The main eruption was the largest recorded in the past few decades and the most comprehensively recorded by global monitoring stations - part of the reason for the high number of scientists involved in the paper.
Following the eruption, global pressure sensing instruments recorded a Lamb wave – an atmospheric gravity wave generated by large disturbances of the atmosphere, such as by volcanic eruptions or other human-made sources that temporarily change the natural flow of the atmosphere. Lamb waves travel horizontally, and so the wave circled the globe at least four times over the six days following the eruption. We have never been able to record such a wave in as much detail before, or for as long a time period. This pressure wave was exceptionally rare.
Adding to the rarity of the event, the interaction between the atmospheric pressure wave and the ocean contributed to the tsunami activity generated by the eruption, and aided tsunami waves to travel right around the Pacific Ocean and other bodies of water like the Caribbean and Mediterranean Seas.

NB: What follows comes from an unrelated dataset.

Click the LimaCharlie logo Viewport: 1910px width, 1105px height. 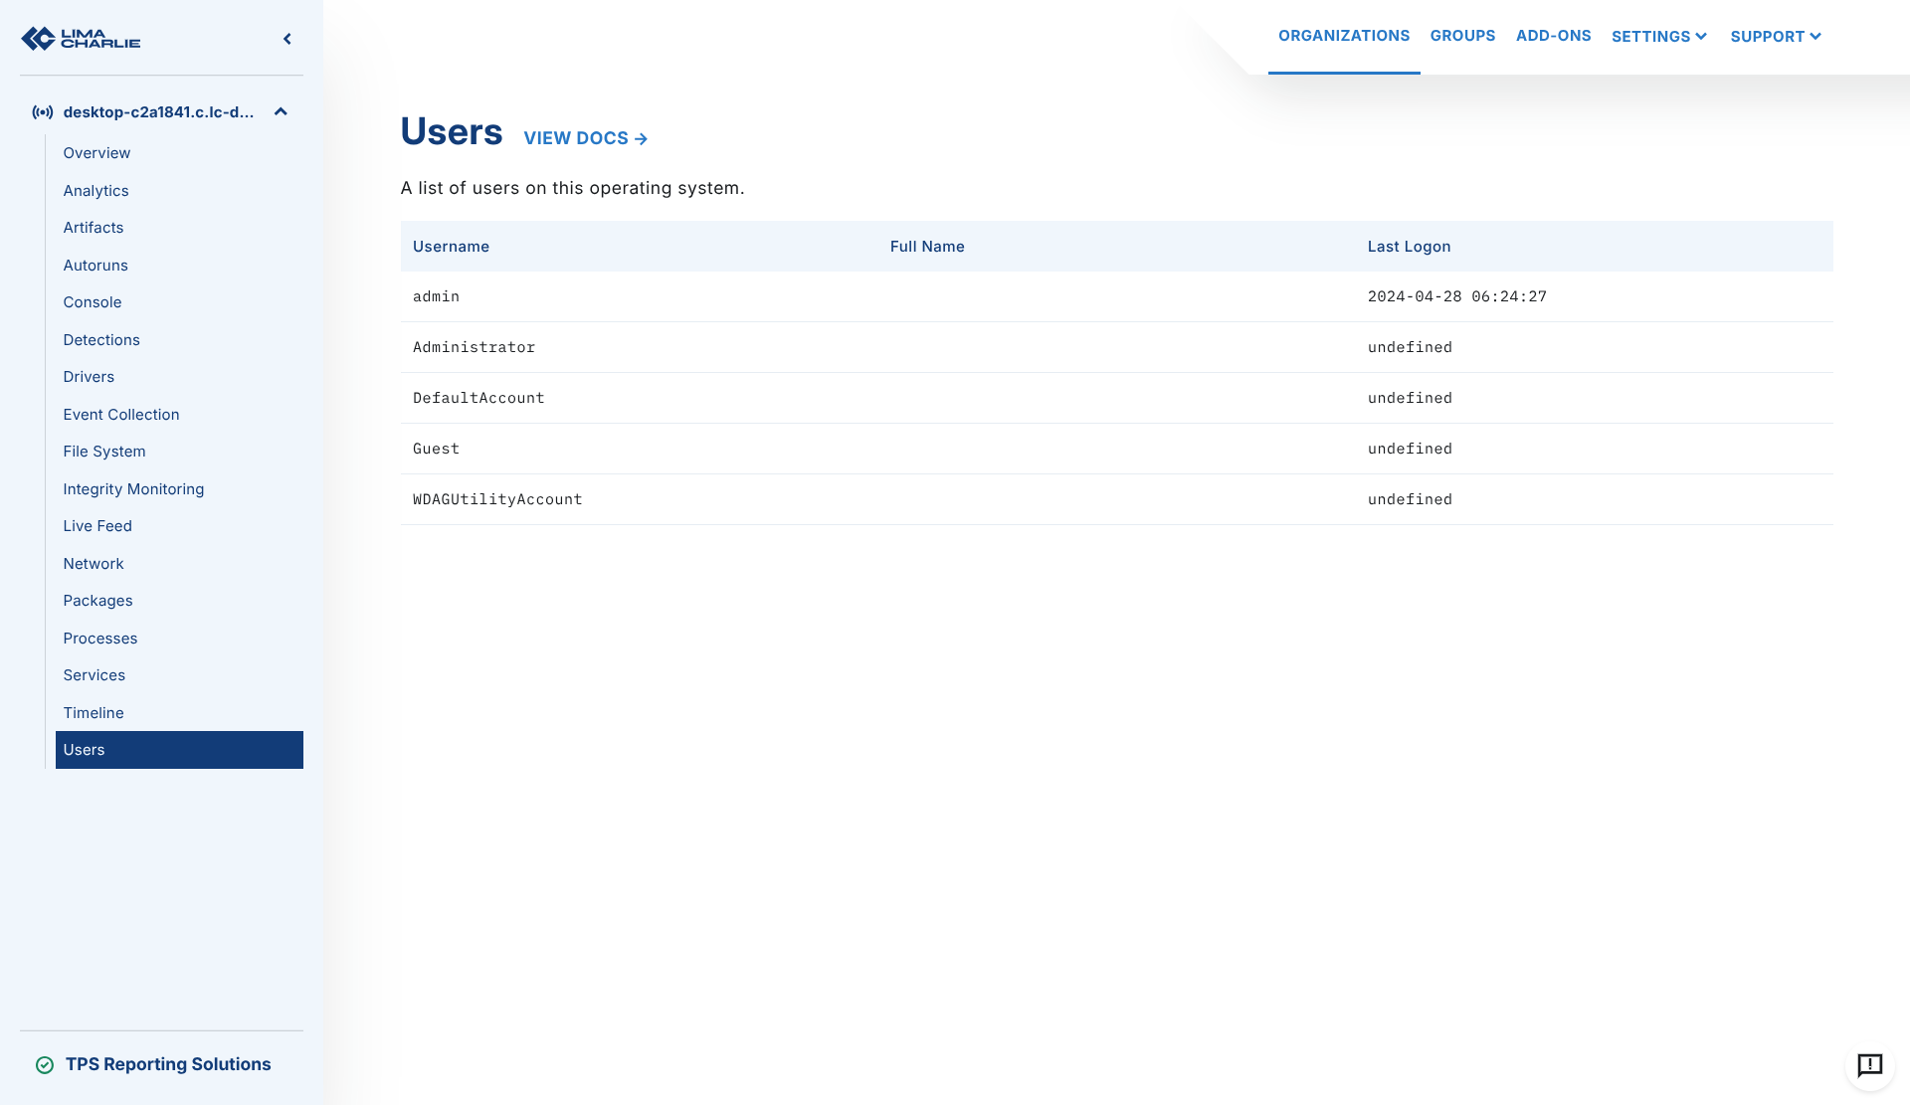tap(81, 39)
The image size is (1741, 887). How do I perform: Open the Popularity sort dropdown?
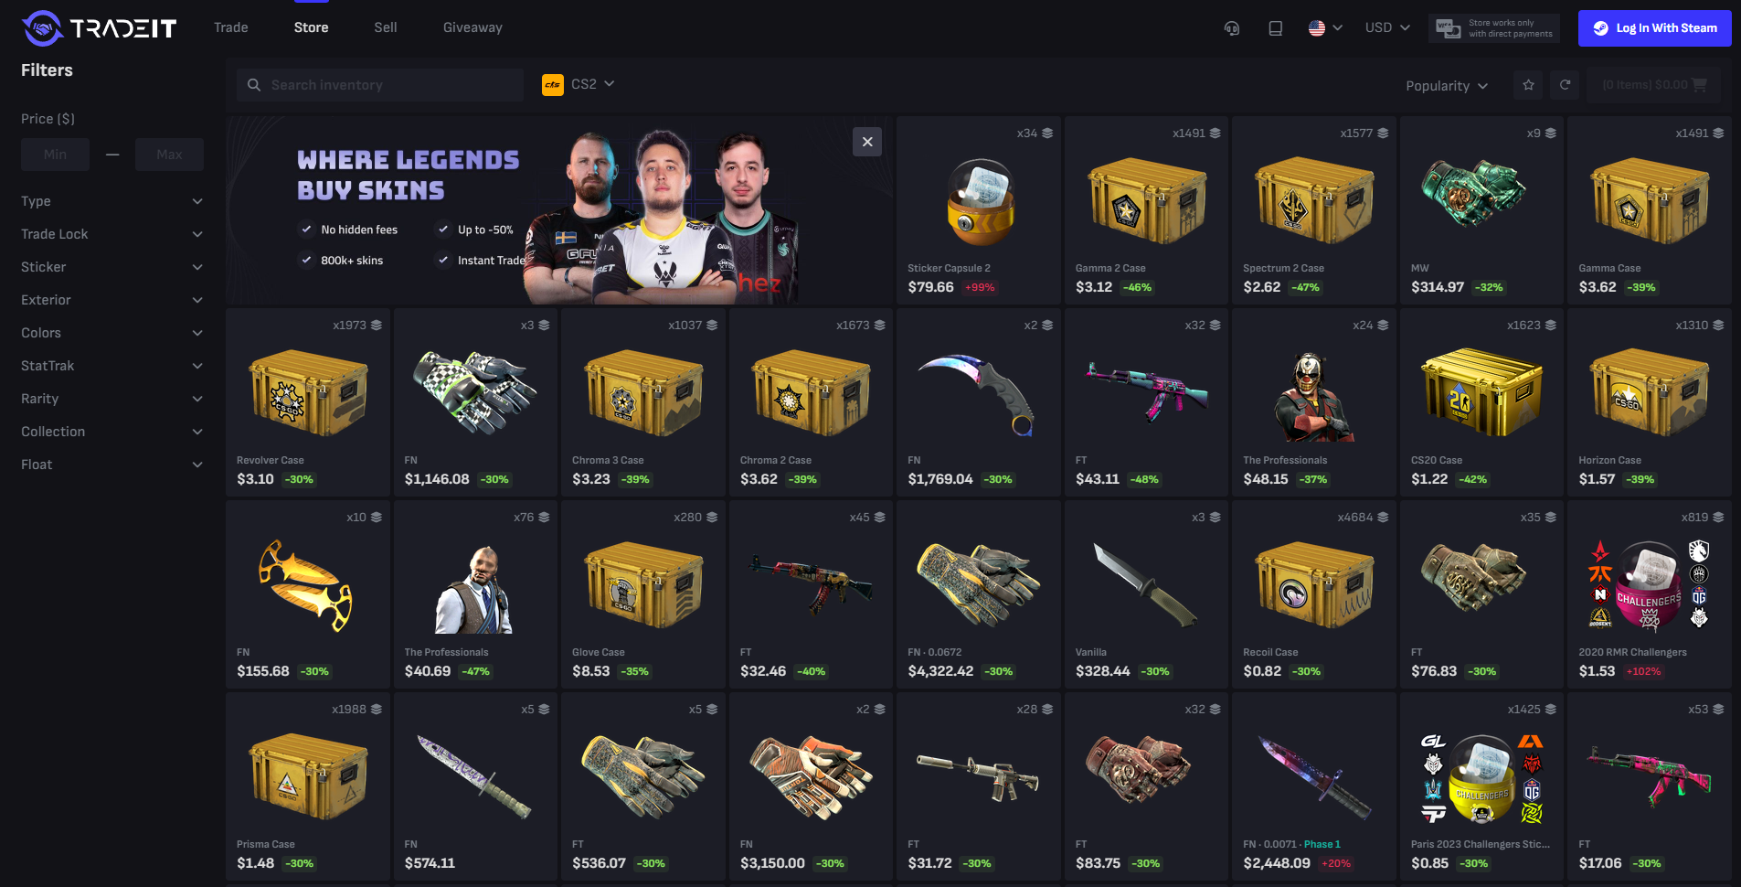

This Lamb wave signal was a once-in-a-century occurrence and a once in a career type of signal. We had to go back to the 1883 eruption of Krakatau to find a comparable signal and not just from a volcano. What is so amazing about that is the 1883 eruption of Krakatau volcano and the observation of the atmospheric signals in barographs at the time was what began the the field of volcano infrasound which I work in now.
Hunga volcano produced a variety of types of atmospheric pressure waves including the Lamb wave, infrasound (sound below human hearing), and even audible sound. This sound was heard in NZ and while the direct sound from the eruption wasn't heard in Alaska, the interactions of this variety of waves produced an audible signal there as well.
We measure the size of an eruption in a couple different ways, the traditional being through the eruptive volume. However, in terms of the atmospheric signals produced this eruption was larger than both the 1980 Mt St Helens (Lawetlat'la), and the 1991 Pinatubo eruption.
This work was a huge community effort with 76 of us from 17 countries and a variety of backgrounds coming together for an intense 1 month of analysis. This analysis brought up many questions and there are already several other projects that have been spawned from this collaboration. There will be years and years of work done on this eruption.